» AIM OF THE TASK: Reproduce the lines below word for word, from the very first one through the line that contains "coord(423,759)", including both. Leave the pictures out.

» EXTRACTED MATERIAL:
________________

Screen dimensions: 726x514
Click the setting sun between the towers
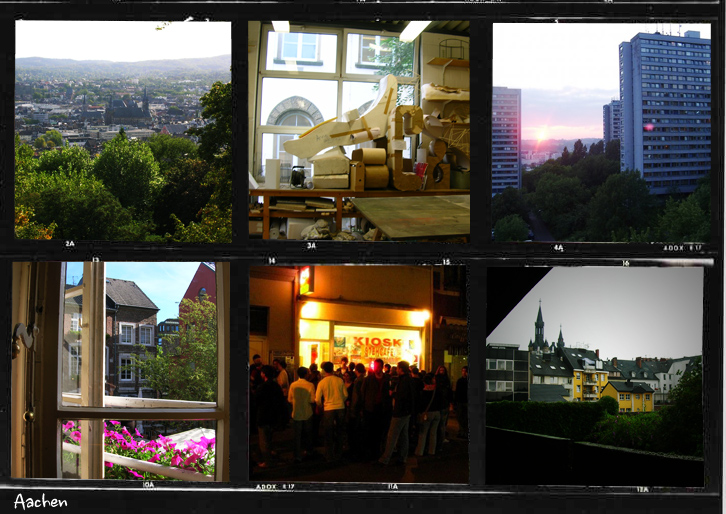[544, 133]
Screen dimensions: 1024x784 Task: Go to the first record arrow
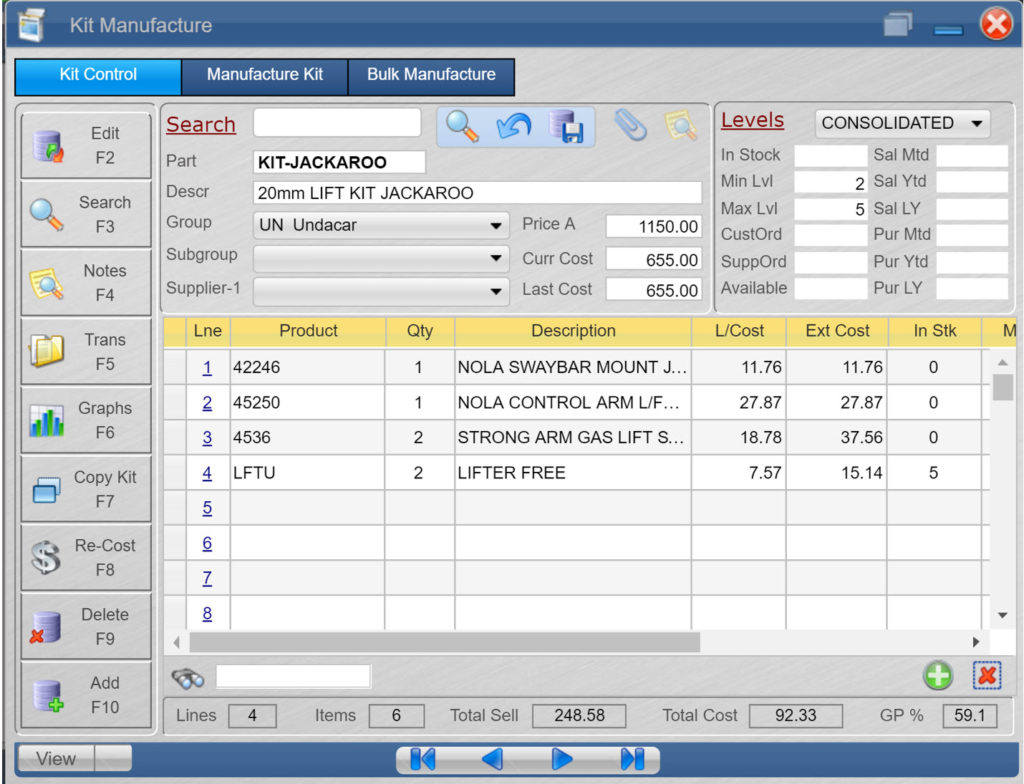coord(423,759)
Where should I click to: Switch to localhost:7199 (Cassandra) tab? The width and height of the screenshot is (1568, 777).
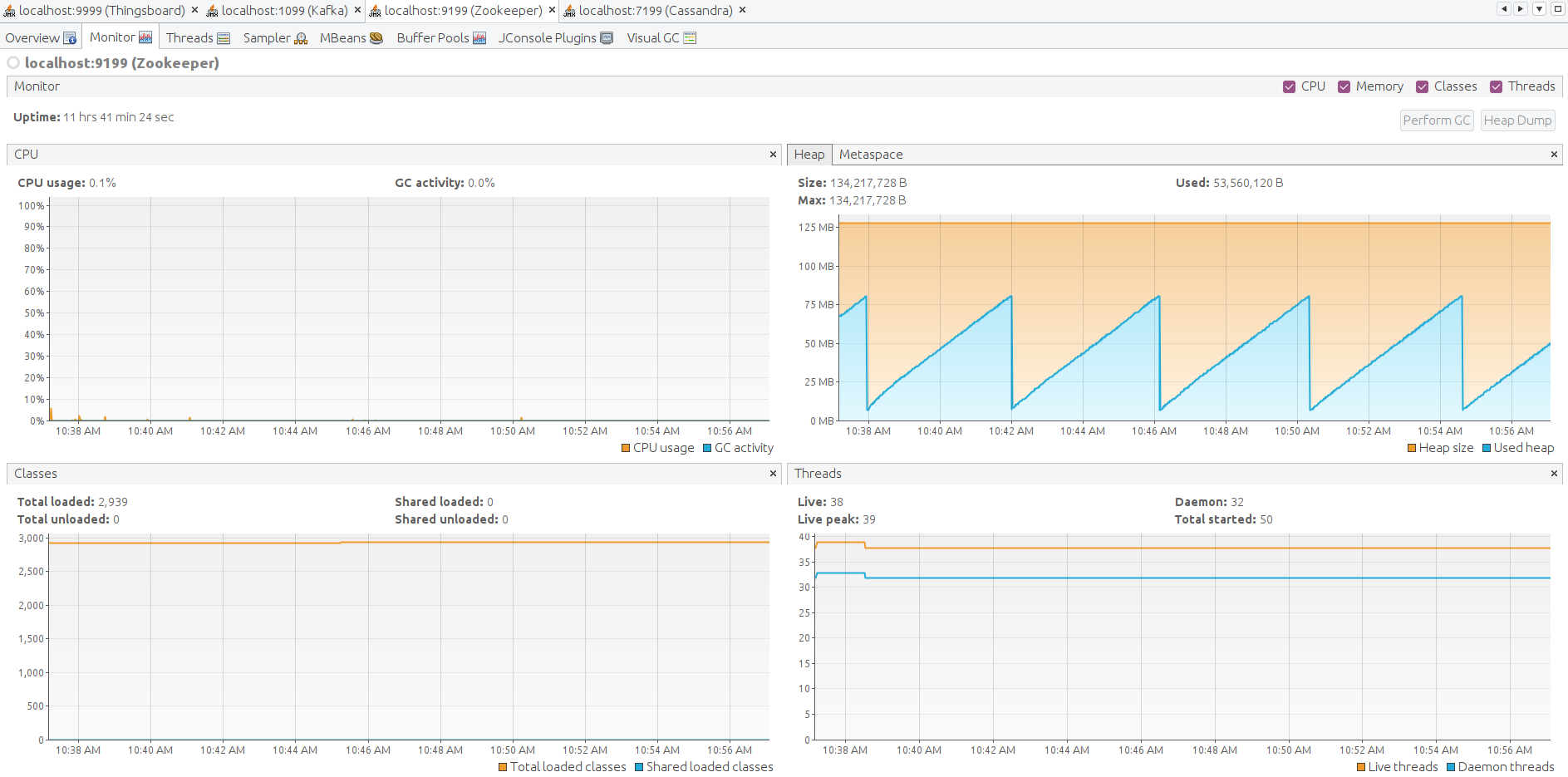(655, 11)
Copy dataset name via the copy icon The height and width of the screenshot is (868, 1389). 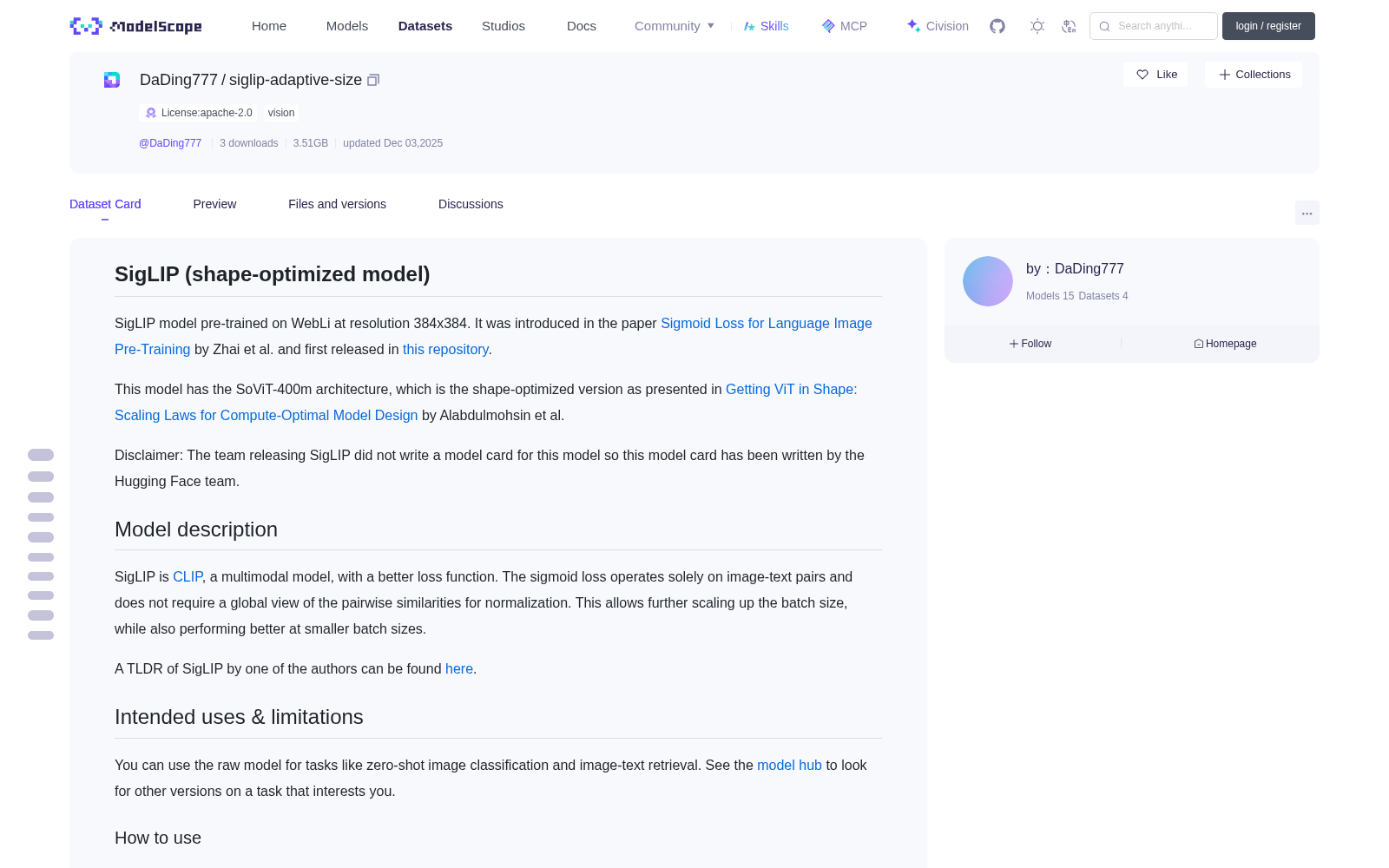pos(373,80)
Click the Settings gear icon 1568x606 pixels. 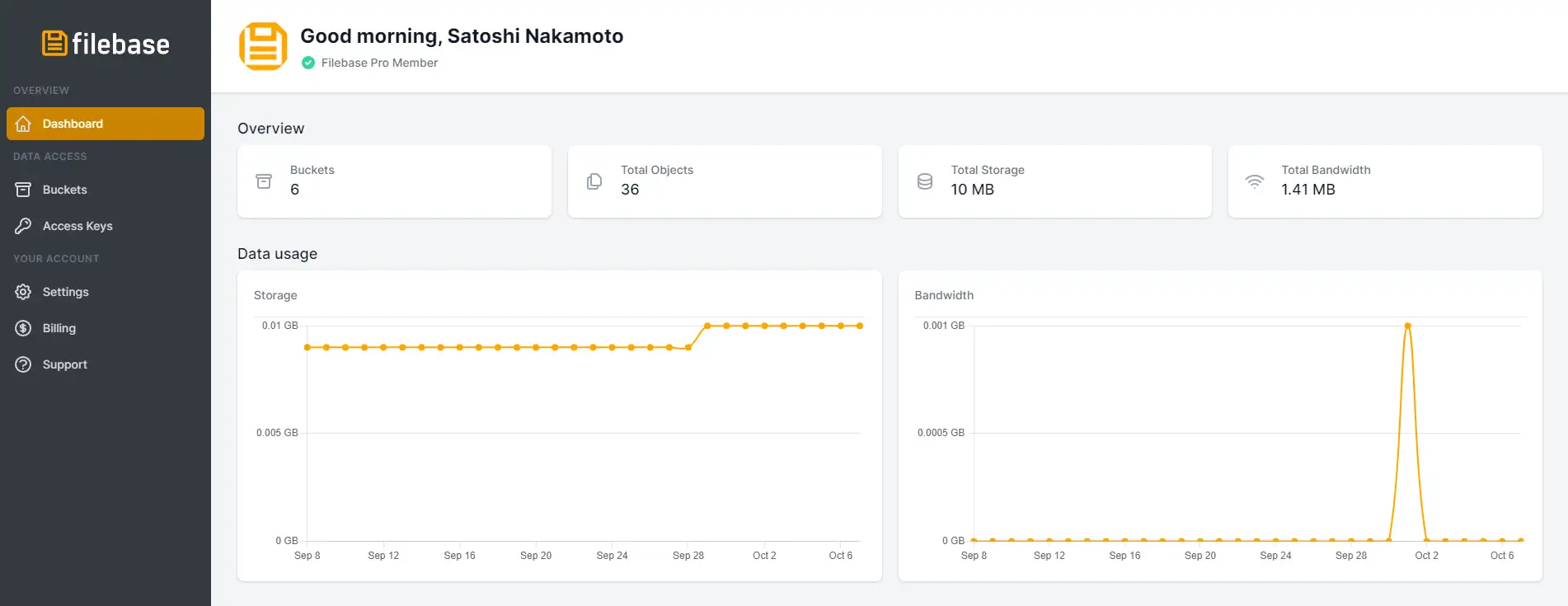pyautogui.click(x=23, y=292)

________________

» CORRECT ANSWER:
Screen dimensions: 726x514
Click the setting sun between the towers
[544, 133]
Screen dimensions: 1024x784 Task: Go to the first record arrow
coord(423,759)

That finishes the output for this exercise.